Chardonne

Il comptait parmi les auteurs préférés de François
Mitterrand et le général de Gaulle louait volontiers
son style.
Il connut le monde des lettres de l'entre-deux-guerres,
le tohu-bohu des années quarante, le
charme de l'ermitage, la compagnie de jeunes admirateurs
comme les Hussards. Conservateur, il préférait
la douceur de vivre au battement sourd du
progrès. On le disait ennuyeux ; il était subversif :
il parlait mariage, bonheur provincial et paix bourgeoise.
Le vague à l'âme du monde l'indifférait ; il
goûtait mieux les paysages, les femmes, le cognac.

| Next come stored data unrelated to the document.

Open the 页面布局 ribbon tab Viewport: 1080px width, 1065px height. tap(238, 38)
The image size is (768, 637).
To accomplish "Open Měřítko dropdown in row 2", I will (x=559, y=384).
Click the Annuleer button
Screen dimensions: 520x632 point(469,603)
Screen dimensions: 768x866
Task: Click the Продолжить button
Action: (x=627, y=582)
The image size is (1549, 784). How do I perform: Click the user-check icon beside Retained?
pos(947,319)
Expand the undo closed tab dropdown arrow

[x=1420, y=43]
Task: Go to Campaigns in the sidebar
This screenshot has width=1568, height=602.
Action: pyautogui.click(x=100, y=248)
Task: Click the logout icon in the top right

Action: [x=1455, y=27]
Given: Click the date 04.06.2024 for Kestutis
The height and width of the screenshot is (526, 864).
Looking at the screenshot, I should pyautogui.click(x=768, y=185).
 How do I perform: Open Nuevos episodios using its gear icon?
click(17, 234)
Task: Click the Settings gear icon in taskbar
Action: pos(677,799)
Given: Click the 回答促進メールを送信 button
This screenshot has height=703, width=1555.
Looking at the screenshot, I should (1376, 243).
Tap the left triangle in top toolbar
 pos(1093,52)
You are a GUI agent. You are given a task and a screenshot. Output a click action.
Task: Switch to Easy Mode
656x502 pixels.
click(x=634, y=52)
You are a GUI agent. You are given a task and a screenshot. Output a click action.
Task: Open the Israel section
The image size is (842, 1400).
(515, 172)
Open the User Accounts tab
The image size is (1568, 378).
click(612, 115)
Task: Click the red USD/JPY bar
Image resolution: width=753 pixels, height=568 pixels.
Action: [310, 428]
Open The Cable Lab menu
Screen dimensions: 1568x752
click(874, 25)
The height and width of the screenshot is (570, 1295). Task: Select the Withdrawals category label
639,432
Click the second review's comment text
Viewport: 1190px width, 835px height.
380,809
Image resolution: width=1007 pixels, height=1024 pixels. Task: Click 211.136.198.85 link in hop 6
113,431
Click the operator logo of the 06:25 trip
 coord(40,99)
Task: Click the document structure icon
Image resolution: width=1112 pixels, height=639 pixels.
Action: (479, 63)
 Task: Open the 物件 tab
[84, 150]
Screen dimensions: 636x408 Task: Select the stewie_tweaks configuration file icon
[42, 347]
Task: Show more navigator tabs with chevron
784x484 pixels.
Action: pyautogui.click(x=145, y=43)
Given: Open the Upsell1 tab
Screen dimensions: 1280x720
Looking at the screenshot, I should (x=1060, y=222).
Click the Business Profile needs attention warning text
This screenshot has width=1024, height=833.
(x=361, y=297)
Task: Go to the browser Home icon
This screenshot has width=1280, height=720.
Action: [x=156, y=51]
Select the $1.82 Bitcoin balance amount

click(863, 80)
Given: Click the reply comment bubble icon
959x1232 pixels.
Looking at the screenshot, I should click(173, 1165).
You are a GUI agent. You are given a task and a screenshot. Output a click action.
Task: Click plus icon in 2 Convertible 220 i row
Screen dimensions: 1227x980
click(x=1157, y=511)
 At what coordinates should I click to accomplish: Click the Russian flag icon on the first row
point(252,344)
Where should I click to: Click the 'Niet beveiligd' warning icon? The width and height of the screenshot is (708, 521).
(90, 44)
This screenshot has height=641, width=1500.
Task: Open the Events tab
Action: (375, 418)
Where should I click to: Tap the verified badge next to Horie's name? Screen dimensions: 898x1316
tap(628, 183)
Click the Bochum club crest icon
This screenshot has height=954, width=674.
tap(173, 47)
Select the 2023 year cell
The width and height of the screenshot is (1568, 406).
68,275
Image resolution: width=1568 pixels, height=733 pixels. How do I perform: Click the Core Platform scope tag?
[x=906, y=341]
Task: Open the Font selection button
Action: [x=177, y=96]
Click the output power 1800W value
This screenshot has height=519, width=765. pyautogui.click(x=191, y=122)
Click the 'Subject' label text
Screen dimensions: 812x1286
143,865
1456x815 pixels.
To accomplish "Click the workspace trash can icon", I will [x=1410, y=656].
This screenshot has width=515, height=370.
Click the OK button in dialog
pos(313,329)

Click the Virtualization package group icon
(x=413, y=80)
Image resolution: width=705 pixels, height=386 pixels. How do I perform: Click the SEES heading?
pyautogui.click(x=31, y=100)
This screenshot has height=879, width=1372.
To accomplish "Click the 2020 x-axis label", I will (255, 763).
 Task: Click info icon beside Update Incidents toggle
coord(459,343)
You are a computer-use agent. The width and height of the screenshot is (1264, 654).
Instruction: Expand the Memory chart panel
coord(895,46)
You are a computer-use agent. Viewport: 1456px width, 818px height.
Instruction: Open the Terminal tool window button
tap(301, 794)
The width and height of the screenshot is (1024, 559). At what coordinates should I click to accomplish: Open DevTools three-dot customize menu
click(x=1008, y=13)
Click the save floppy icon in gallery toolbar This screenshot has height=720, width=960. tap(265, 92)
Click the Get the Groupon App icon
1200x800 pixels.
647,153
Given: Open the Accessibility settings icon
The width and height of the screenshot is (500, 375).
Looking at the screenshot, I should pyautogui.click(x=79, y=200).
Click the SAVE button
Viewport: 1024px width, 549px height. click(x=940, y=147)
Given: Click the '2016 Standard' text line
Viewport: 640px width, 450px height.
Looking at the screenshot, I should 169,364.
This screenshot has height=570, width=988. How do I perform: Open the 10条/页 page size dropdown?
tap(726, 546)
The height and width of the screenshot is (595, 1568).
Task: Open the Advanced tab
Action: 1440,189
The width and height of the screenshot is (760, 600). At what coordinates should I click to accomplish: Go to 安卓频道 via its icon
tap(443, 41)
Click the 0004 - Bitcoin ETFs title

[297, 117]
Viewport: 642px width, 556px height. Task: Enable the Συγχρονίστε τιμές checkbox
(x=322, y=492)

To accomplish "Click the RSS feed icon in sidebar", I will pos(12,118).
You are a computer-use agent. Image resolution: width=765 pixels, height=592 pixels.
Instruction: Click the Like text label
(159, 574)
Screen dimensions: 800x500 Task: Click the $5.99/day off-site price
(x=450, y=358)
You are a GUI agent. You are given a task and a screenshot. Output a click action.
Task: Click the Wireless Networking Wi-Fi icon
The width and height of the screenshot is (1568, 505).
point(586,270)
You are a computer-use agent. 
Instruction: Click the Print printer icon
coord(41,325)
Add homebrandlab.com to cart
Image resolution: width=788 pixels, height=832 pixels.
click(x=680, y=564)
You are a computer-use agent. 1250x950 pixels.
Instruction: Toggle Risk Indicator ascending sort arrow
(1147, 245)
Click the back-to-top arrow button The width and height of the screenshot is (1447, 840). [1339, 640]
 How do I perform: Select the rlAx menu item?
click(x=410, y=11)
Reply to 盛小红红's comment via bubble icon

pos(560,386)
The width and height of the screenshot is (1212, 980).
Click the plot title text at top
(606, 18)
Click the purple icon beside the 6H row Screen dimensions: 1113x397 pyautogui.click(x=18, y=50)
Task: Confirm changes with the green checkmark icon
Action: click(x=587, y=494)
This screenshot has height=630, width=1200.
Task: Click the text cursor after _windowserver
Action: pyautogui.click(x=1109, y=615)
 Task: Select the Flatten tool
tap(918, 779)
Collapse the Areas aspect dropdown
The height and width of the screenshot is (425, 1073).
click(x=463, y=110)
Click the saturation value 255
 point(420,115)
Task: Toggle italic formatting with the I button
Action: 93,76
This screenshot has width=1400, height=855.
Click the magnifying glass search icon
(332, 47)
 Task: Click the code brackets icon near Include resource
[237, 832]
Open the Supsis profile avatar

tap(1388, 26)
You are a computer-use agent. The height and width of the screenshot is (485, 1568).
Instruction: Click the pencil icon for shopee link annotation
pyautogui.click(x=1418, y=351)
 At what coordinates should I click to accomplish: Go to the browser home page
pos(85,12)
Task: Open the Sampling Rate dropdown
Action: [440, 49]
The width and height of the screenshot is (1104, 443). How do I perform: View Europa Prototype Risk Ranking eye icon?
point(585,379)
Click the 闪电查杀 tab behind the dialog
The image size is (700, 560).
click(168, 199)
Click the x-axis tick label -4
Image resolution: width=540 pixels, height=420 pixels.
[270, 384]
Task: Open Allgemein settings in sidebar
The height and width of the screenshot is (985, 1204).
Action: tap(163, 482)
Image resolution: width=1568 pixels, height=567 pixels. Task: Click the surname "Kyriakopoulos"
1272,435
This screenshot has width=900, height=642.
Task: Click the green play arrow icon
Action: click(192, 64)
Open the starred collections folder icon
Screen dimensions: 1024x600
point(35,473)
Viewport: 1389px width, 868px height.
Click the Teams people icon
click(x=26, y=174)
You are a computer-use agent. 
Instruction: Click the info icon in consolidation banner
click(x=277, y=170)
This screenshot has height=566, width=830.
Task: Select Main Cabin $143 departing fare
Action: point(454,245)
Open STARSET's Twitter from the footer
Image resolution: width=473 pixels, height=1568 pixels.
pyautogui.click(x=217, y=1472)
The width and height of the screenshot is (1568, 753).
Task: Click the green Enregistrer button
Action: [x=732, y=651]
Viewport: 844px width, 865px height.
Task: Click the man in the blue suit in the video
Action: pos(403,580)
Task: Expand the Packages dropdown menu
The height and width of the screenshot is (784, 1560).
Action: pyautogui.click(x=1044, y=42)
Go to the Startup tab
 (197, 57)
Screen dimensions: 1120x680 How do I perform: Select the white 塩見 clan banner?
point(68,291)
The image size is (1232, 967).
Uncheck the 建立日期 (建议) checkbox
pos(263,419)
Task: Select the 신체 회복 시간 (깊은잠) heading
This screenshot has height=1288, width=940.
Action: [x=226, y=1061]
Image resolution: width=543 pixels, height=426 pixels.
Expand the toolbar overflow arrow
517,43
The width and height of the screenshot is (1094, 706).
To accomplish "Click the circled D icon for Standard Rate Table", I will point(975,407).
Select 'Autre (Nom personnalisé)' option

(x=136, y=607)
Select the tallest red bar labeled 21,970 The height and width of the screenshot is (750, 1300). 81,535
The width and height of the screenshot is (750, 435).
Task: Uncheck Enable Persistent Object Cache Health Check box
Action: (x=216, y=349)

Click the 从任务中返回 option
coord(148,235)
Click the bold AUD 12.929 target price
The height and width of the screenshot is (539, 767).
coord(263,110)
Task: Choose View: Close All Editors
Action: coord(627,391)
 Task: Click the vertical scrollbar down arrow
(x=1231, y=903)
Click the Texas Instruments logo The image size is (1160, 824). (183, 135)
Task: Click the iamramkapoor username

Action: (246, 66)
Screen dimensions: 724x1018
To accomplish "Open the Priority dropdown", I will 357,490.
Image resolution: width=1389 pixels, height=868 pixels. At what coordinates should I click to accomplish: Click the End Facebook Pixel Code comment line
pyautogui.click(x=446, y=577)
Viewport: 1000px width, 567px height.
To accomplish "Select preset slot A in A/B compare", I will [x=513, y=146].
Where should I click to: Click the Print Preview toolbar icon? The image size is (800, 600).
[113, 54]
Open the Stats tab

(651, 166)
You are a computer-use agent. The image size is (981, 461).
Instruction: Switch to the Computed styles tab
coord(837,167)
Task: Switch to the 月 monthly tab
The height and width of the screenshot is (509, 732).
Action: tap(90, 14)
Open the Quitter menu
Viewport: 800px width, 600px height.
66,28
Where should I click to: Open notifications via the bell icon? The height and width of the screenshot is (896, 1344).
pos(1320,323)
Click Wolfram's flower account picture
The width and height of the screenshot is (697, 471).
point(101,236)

Il travaillait à son jardin et à sa phrase avec la même
exigence. Écrivain classique, Chardonne était un
précurseur : le couple, en littérature, c'est lui.
À cause d'une certaine rigidité doctrinaire, son
oeuvre fut marginalisée. Elle l'est encore aujourd'hui...
La postérité, fille ingrate, a retenu un
voyage malheureux en Allemagne, en 1941, plutôt
que la grâce de son style. Il eut une mort discrète et
pudique, à son image. Ce «Qui suis-je ?» Chardonne
vise à restituer l'art de vivre et d'écrire chardonnien
à la lumière de son existence et de son oeuvre.